Dans le cadre d’une étude récente, on a demandé aux gens d’évaluer la quantité de grignotines hypercaloriques qu’ils voulaient manger lorsqu’ils avaient faim par rapport à celle qu’ils avaient mangée récemment. Les personnes qui mangeaient régulièrement des aliments riches en matières grasses et en sucre ont attribué une cote plus élevée à leurs envies de grignotines, même lorsqu’elles n’avaient pas faim.

Cela suggère que la consommation régulière d’aliments à haute teneur en sucre pourrait amplifier les envies de manger – créant un cercle vicieux de vouloir de plus en plus de ces aliments.

LE SUCRE PEUT PERTURBER LA FORMATION DE LA MÉMOIRE
L’hippocampe est une autre zone du cerveau touchée par les régimes riches en sucre, un centre clé de la mémoire.

La recherche montre que les rats qui mangeaient des aliments riches en sucre étaient moins capables de se rappeler s’ils avaient déjà vu des objets à des endroits précis auparavant.

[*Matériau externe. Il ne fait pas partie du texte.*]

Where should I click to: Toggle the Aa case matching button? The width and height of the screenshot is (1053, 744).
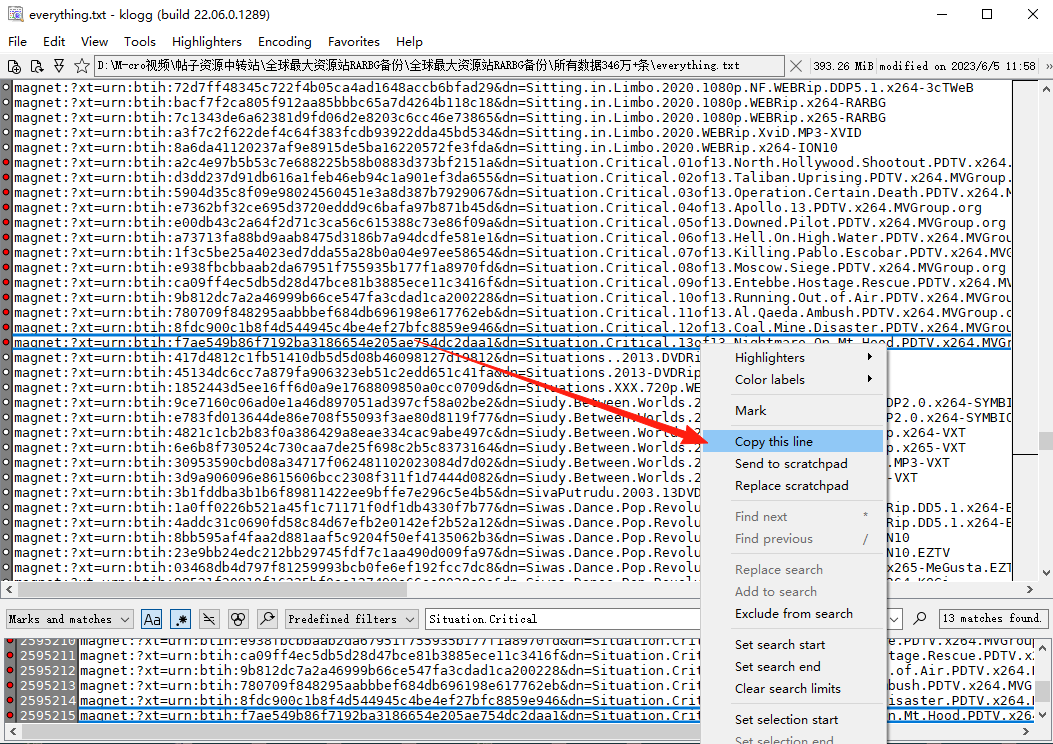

Les changements induits par le sucre dans l’hippocampe étaient à la fois une réduction des neurones nouveau-né, qui sont essentiels pour coder les souvenirs, et une augmentation des substances chimiques liées à l’inflammation.

COMMENT PROTÉGER VOTRE CERVEAU DU SUCRE ?
L’Organisation mondiale de la santé recommande de limiter notre consommation de sucres ajoutés à 5 % de notre apport calorique quotidien, soit 25 g (six cuillères à thé).

Étant donné que l’adulte canadien moyen consomme 85 g (20 c. à thé) de sucre par jour, il s’agit d’un changement important dans l’alimentation de plusieurs personnes.

Il est important de noter que les capacités de neuroplasticité du cerveau lui permettent de se réinitialiser dans une certaine mesure après avoir réduit sa consommation de sucre alimentaire, et l’exercice physique peut augmenter ce processus. Les aliments riches en acides gras oméga-3 (que l’on trouve dans l’huile de poisson, les noix et les graines) sont également neuroprotecteurs et peuvent stimuler les substances chimiques nécessaires au cerveau pour former de nouveaux neurones.

Bien qu’il ne soit pas facile de briser des habitudes comme de toujours manger du dessert ou de faire un double-double café, votre cerveau vous remerciera d’avoir fait des pas positifs.

La première étape est souvent la plus difficile. Ces changements alimentaires peuvent souvent devenir plus faciles en cours de route.